NewAnomalies []Anomaly
// ActiveCorrelations are the current correlation patterns across all correlators.
ActiveCorrelations []ActiveCorrelation
}
ReportOutput is the output model passed to reporters after each advance cycle. It carries enough data for reporters to act without reaching back into engine internals.
type Reporter ¶
type Reporter interface {
// Name returns the reporter name for debugging.
Name() string
// Report delivers a report to its destination (stdout, file, webserver, etc).
Report(report ReportOutput)
}
Reporter receives reports and displays or delivers them.
type Series ¶
Series is a time series with simple timestamp/value points. This is the simplified view passed to SeriesDetector.
type SeriesDescriptor ¶
type SeriesDescriptor struct {
// Namespace identifies the component that produced this metric
// (e.g. an extractor name like "log_metrics_extractor", or "dogstatsd").
Namespace string
// Name is the base metric name (e.g. "log.pattern.<hash>.count", "cpu.user").
Name string
// Tags are the series-level tags (e.g. ["host:web-1", "env:prod"]).
Tags []string
// Aggregate is the aggregation applied when reading the series.
Aggregate Aggregate
}
SeriesDescriptor is the fully resolved identity of a time series. It carries namespace, metric name, tags, and aggregation — everything needed to display, key, and compare series across correlators and API.
func (SeriesDescriptor) DisplayName ¶
func (sd SeriesDescriptor) DisplayName() string
DisplayName returns a display string with tags (e.g. "cpu.user:avg{host:web-1}").
func (SeriesDescriptor) Key ¶
func (sd SeriesDescriptor) Key() string
Key returns a stable string suitable for use as a map key. Format: "namespace|name:agg|tag1,tag2,..."
func (SeriesDescriptor) String ¶
func (sd SeriesDescriptor) String() string
String returns a human-readable representation (e.g. "cpu.user:avg"). Namespace and tags are not included — use DisplayName() for that.
type SeriesDetector ¶
type SeriesDetector interface {
// Name returns the analysis name for debugging.
Name() string
// Detect examines a series and returns any detected anomalies.
Detect(series Series) DetectionResult
}
SeriesDetector analyzes a time series for anomalies. Implementations should be stateless and just do math on the points.
type SeriesFilter ¶
type SeriesFilter struct {
Namespace string // exact match (empty = any)
NamePattern string // prefix match (empty = any)
TagMatchers map[string]string // required tag key=value pairs
// ExcludeNamespaces skips series whose namespace is in this list. It is only
// applied when Namespace is empty (list-all mode). An explicit Namespace match
// ignores ExcludeNamespaces so callers can still list internal series when needed.
ExcludeNamespaces []string
}
SeriesFilter specifies criteria for selecting series.

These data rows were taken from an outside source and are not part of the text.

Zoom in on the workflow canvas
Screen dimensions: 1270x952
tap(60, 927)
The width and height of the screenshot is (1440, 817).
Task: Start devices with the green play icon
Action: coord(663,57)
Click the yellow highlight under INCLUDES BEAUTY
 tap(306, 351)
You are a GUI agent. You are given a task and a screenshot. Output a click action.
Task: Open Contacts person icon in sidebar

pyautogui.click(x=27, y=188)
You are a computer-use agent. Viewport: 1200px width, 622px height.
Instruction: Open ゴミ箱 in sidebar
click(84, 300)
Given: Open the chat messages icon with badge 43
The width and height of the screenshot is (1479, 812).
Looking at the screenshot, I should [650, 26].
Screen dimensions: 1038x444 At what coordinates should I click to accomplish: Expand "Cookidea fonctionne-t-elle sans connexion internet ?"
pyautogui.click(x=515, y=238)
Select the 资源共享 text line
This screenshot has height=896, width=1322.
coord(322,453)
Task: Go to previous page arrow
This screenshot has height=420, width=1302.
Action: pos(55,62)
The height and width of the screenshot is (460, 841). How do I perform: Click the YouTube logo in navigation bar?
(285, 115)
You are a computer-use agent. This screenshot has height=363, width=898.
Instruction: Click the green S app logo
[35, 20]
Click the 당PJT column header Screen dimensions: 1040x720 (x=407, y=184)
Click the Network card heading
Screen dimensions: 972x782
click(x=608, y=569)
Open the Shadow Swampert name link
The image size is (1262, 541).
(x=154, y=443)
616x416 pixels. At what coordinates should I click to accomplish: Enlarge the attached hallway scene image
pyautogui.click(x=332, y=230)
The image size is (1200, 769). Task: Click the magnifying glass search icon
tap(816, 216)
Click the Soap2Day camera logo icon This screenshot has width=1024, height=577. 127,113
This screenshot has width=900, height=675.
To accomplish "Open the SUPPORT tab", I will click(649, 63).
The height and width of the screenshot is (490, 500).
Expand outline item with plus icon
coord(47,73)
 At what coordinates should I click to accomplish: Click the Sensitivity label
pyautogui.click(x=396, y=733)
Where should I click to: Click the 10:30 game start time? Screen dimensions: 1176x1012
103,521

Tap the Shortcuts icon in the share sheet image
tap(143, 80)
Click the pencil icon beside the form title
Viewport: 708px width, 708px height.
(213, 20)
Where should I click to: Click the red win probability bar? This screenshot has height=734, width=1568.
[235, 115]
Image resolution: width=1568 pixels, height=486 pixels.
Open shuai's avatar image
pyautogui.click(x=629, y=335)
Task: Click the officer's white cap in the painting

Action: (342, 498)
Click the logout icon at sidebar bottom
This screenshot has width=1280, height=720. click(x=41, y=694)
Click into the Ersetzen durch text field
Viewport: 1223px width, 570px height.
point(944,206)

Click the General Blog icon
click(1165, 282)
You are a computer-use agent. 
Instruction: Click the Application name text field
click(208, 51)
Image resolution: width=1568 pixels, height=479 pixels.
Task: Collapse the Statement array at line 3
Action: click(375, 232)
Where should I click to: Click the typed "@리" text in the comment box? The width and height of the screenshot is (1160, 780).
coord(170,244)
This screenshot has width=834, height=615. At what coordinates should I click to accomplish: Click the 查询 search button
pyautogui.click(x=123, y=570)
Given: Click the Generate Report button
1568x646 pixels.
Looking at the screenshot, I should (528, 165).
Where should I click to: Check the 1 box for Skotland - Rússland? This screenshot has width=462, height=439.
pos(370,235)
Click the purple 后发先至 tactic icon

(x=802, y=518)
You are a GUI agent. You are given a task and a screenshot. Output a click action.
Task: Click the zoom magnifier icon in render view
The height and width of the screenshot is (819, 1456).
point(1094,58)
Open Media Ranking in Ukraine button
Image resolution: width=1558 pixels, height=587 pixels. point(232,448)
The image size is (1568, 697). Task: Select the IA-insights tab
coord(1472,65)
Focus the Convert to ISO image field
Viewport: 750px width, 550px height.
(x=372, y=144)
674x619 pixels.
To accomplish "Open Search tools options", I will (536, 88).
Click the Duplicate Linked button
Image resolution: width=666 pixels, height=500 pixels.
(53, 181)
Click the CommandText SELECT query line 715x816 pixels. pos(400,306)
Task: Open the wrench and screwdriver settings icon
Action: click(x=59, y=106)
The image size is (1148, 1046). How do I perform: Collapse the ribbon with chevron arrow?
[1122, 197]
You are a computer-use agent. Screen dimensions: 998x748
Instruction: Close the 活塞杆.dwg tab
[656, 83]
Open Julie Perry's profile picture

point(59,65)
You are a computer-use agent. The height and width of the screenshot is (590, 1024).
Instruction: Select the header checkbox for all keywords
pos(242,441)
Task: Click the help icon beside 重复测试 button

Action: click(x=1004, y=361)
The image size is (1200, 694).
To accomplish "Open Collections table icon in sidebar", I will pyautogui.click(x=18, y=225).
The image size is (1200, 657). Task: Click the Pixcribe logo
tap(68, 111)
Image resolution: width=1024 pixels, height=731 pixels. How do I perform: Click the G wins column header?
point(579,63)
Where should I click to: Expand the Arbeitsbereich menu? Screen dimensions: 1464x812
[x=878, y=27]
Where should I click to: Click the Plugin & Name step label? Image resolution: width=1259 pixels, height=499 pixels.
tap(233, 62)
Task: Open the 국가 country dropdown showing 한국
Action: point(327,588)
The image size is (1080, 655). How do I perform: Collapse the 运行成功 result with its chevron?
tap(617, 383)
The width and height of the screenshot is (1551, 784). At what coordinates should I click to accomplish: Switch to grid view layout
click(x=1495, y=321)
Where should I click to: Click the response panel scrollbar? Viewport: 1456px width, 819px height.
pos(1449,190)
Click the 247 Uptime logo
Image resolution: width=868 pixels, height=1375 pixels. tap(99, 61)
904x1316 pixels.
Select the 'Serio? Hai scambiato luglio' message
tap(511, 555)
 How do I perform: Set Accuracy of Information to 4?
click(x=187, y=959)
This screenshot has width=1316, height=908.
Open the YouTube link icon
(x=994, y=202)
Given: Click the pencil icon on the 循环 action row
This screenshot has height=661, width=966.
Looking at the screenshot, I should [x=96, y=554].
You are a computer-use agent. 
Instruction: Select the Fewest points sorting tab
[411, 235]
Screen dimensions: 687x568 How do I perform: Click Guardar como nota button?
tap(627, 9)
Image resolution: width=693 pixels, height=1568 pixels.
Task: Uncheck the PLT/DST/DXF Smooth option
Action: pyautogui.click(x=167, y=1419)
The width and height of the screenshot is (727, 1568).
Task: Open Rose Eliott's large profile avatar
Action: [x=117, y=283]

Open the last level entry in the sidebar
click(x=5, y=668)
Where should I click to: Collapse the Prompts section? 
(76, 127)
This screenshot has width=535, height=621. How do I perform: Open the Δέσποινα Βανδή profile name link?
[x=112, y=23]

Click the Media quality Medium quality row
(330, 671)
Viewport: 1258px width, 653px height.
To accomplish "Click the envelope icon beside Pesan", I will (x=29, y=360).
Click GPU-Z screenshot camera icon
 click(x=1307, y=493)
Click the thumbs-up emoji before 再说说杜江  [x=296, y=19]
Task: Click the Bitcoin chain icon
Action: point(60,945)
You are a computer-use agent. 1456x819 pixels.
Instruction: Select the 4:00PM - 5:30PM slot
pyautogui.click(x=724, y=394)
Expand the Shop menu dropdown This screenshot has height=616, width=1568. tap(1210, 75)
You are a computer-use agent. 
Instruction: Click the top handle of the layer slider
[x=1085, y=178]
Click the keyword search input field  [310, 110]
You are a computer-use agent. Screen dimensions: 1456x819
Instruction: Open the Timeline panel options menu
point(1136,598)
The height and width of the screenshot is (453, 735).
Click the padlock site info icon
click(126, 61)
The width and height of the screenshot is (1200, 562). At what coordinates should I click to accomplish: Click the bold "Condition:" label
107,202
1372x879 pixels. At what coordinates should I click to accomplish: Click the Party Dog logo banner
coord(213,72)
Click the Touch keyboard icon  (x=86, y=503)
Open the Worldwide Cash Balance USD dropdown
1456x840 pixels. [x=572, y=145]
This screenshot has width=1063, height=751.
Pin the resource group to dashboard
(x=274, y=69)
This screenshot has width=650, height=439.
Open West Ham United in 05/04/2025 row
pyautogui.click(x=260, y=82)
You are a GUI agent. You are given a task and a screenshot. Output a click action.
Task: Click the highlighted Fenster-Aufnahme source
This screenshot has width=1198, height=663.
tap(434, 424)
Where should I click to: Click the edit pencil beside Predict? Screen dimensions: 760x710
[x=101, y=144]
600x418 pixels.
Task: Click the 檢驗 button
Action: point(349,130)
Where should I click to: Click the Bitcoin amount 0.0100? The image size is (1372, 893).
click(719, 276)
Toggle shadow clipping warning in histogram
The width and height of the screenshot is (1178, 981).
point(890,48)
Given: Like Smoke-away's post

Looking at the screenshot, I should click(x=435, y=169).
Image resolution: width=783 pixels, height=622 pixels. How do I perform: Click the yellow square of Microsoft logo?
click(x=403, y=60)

func WorkloadSeriesFilter ¶
func WorkloadSeriesFilter() SeriesFilter
WorkloadSeriesFilter returns a filter for anomaly detectors: all namespaces except TelemetryNamespace.
type SeriesMeta ¶
SeriesMeta describes a series discovered via ListSeries. The Ref field is a stable numeric identifier for use in hot-path methods.
type SeriesRef ¶
type SeriesRef int
SeriesRef is a compact numeric handle for a stored time series. Storage assigns a SeriesRef when a series key is first created; the ref remains stable for the lifetime of the storage instance.
type SeriesRemover ¶
type SeriesRemover interface {
RemoveSeries(refs []SeriesRef)
}
SeriesRemover is an optional interface that Detector implementations can satisfy to receive notifications when storage drops series.
Many detectors maintain per-series state (BOCPD posterior arrays, ScanMW segment buffers, ScanWelch posterior, the seriesDetectorAdapter visible point count map, etc.) keyed by SeriesRef. Storage frees the series payload itself when extractors evict their LRU contexts and the engine calls RemoveSeriesByKeys, but without this hook the detector-side maps keep growing unbounded with the cumulative number of series ever observed. The engine fans the freed refs out to every detector that implements this interface immediately after RemoveSeriesByKeys returns them, keeping detector state symmetric with storage state.
Implementations should be cheap (a handful of map deletes) and tolerant of refs they have never seen — adapters routinely receive refs for series they were never asked to detect on (e.g. metric series on a log-only detector).
type StorageReader ¶
type StorageReader interface {
// ListSeries returns metadata for all series matching the filter.
ListSeries(filter SeriesFilter) []SeriesMeta
// GetSeriesRange returns points within a time range (start, end].
// Start is exclusive, end is inclusive. Use start=0 to read from the beginning.
// Allocates a new []Point slice — see interface doc for when to prefer ForEachPoint.
GetSeriesRange(handle SeriesRef, start, end int64, agg Aggregate) *Series
// ForEachPoint calls fn for every point in the time range (start, end].
// The Series pointer and its contents are valid only for the duration of
// the callback. Uses a pooled buffer internally so steady-state calls
// do not allocate. Returns false if the series was not found.
ForEachPoint(handle SeriesRef, start, end int64, agg Aggregate, fn func(*Series, Point)) bool
// PointCount returns the number of raw data points for a series without
// loading or converting them. Returns 0 if the series is not found.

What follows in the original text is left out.